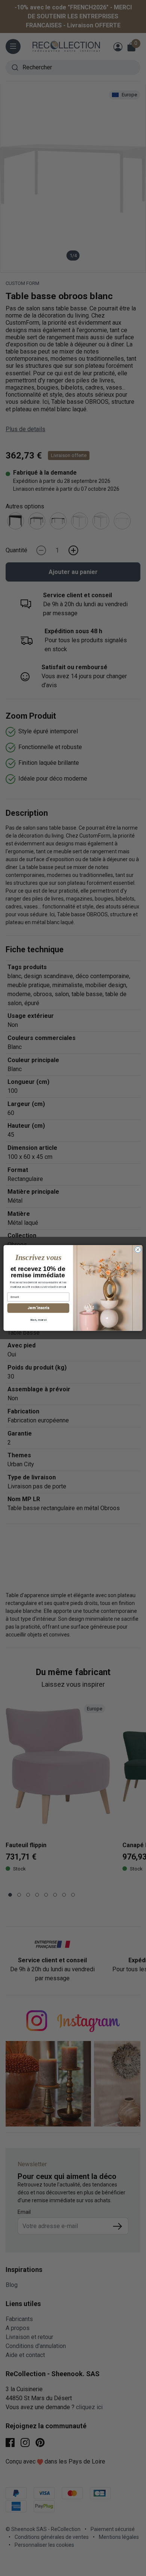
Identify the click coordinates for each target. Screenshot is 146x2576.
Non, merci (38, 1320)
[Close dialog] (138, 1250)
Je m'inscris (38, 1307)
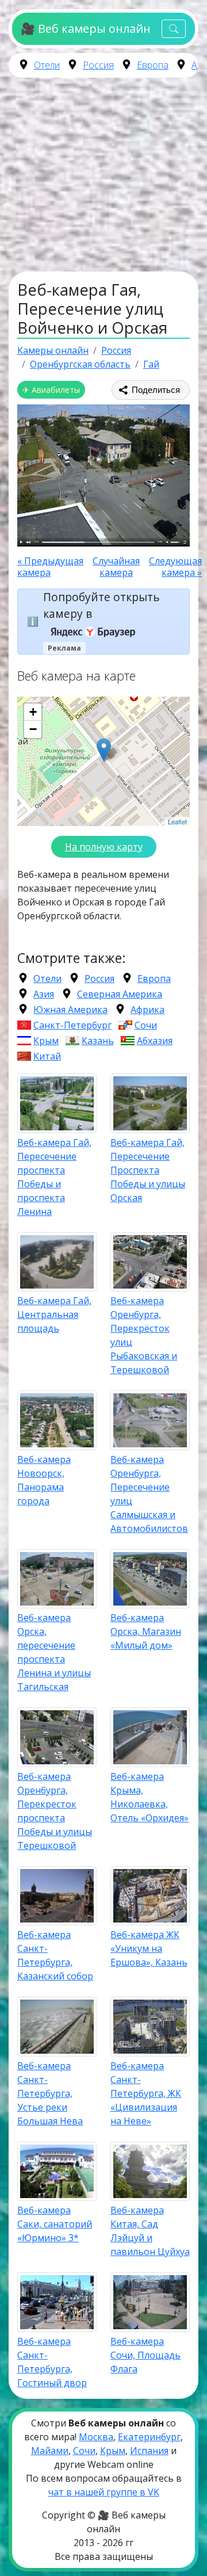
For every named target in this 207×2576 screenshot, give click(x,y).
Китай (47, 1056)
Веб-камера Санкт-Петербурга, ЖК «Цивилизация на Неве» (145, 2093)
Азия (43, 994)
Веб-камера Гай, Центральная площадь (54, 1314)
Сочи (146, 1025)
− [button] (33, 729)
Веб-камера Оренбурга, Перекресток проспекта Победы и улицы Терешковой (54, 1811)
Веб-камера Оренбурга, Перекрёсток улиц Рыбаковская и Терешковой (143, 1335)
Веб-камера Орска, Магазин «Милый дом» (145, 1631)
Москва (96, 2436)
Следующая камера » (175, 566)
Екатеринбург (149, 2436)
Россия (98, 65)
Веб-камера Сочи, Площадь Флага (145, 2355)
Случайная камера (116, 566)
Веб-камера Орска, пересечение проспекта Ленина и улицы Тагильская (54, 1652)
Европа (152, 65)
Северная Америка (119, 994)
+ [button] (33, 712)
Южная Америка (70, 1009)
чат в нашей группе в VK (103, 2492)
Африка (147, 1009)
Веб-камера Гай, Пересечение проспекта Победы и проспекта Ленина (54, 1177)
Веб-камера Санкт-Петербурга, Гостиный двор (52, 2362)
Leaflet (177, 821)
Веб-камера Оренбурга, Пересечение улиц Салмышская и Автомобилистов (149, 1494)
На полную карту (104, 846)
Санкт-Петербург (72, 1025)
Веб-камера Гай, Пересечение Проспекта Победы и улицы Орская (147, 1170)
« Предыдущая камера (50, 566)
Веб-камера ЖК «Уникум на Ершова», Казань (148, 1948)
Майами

______________________________

▸ **YOUR ASSIGNMENT**
Return each line above where the word "Петербурга" shows up.

▸ **SOLUTION TO THIS PROBLEM**
Веб-камера Санкт-Петербурга, ЖК «Цивилизация на Неве» (145, 2093)
Веб-камера Санкт-Петербурга, Гостиный двор (52, 2362)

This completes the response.